The relevant paragraph in the letter, however, does not
say that the report
“was moreover entirely
the product of Diamond
”. What it says is
that the report was
“apparently”
almost entirely the work of Diamond. It is unlikely that the attorney
who authored the letter, would have had knowledge of the role
that
Commlife played in the production of the report. There is also no
evidence on record as to the extent of the contribution that
Commlife
made to the report. What is common cause, is that Commlife made a
contribution to the report upon which the MEC relied for
her decision
to grant the application for environmental authorisation.
[62] Mr.
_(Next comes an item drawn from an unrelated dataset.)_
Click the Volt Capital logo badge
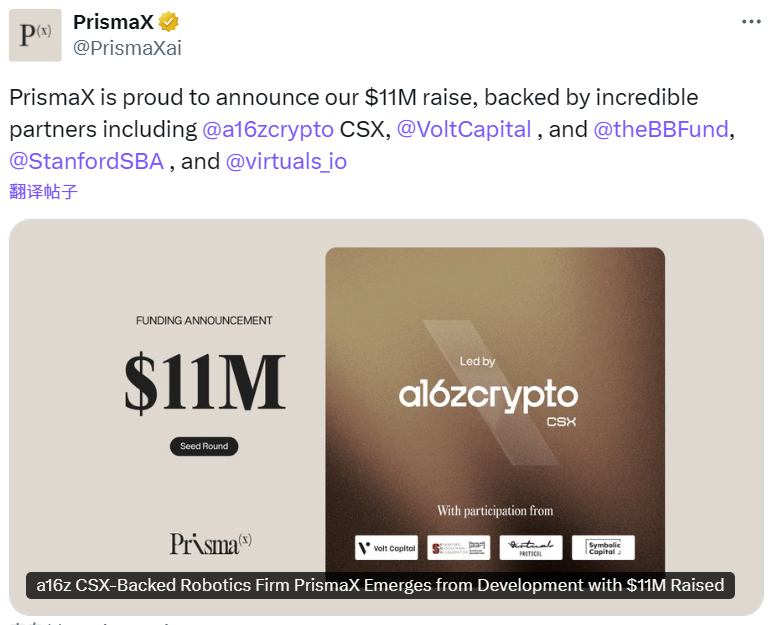The width and height of the screenshot is (775, 625). pos(386,548)
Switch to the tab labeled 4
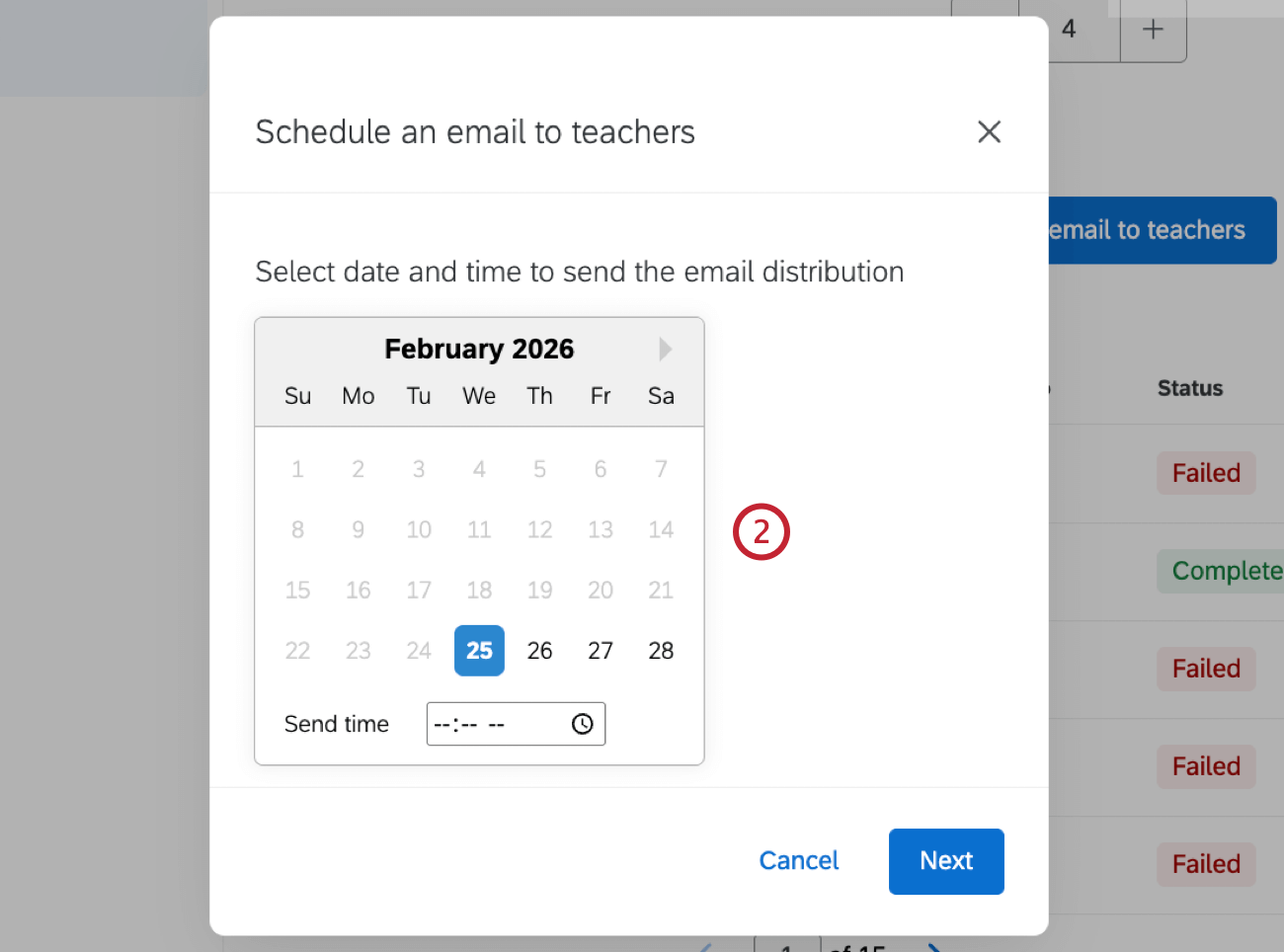 pos(1069,30)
Newdigate further relied on the allegation in
On Track’s answering affidavit, that Commlife indicated to On Track
that
it did not have the requisite experience to be the letting agent
for an Atlantic Seaboard building and the matter was accordingly
left
there. It is significant to note that this allegation was not made in
the correspondence annexed to the affidavit of Uys. It
also seems
strange that, if this was said by a representative of Commlife, no
details are given as to when it was allegedly said,
nor is the person
who made the statement, or the person to whom it was communicated,
identified. In any event, even if this statement
was made on behalf
of Commlife, it does not, in my view, detract from the fact that the
appointment of Commlife was, at the relevant
time, mooted, with the
result that Commlife probably would or could have had an expectation
or contemplation that it might derive
a substantial financial benefit
from the proposed development. Finally, I wish to re-iterate the
significance of the absence of any
evidence from Commlife, for which
On Track proffers no explanation at all.
[63] I am of the opinion that a specialist, such as
Commlife, should also meet the requirement of having no financial or
other interest
in the undertaking of the proposed activity, as
envisaged by regulation 3(1)(c) of the 1183 ECA Regulations. I
believe that Glazewski,
Environmental Law in
South Africa
, 2
nd
edition, page 240, correctly states the position thus:
“
In stipulating that an independent consultant is
appointed, the view may be held that the requirement of independence
does not apply
to specialists who may be appointed by the consultant
to carry out specific duties. In the writer’s view, the requirement
of independence
applies to both the consultant and the specialists
who may contributed (sic) to the study”.
To allow for a lesser degree of independence on the part
of such a specialist, would, in my view, seriously compromise the
impartiality
and integrity of the specialist’s report, and thereby
undermine the legitimacy and efficacy of the environmental impact
assessment
process. I conclude that, in the prevailing circumstances,
Commlife did not meet the requirement of independence, stipulated by
regulation
3(1)(c).
[64] Mr. Budlender accordingly submitted, correctly in
my view, that, as this jurisdictional requirement of independence had
not been
adhered to, the decision of the MEC, who relied on such
report, was materially compromised. It follows that, as a mandatory
and material
condition prescribed by the empowering provision was not
complied with, the decision of the MEC falls to be reviewed and set
aside
on this ground too, in terms of the provisions of section 6 (2)
(b) of PAJA.
Failure to consider changed circumstances
[65] The MEC’s decision to grant the application for
environmental authorisation, was taken on 8 August 2007. This was
some three
years after second respondent had issued the original ROD.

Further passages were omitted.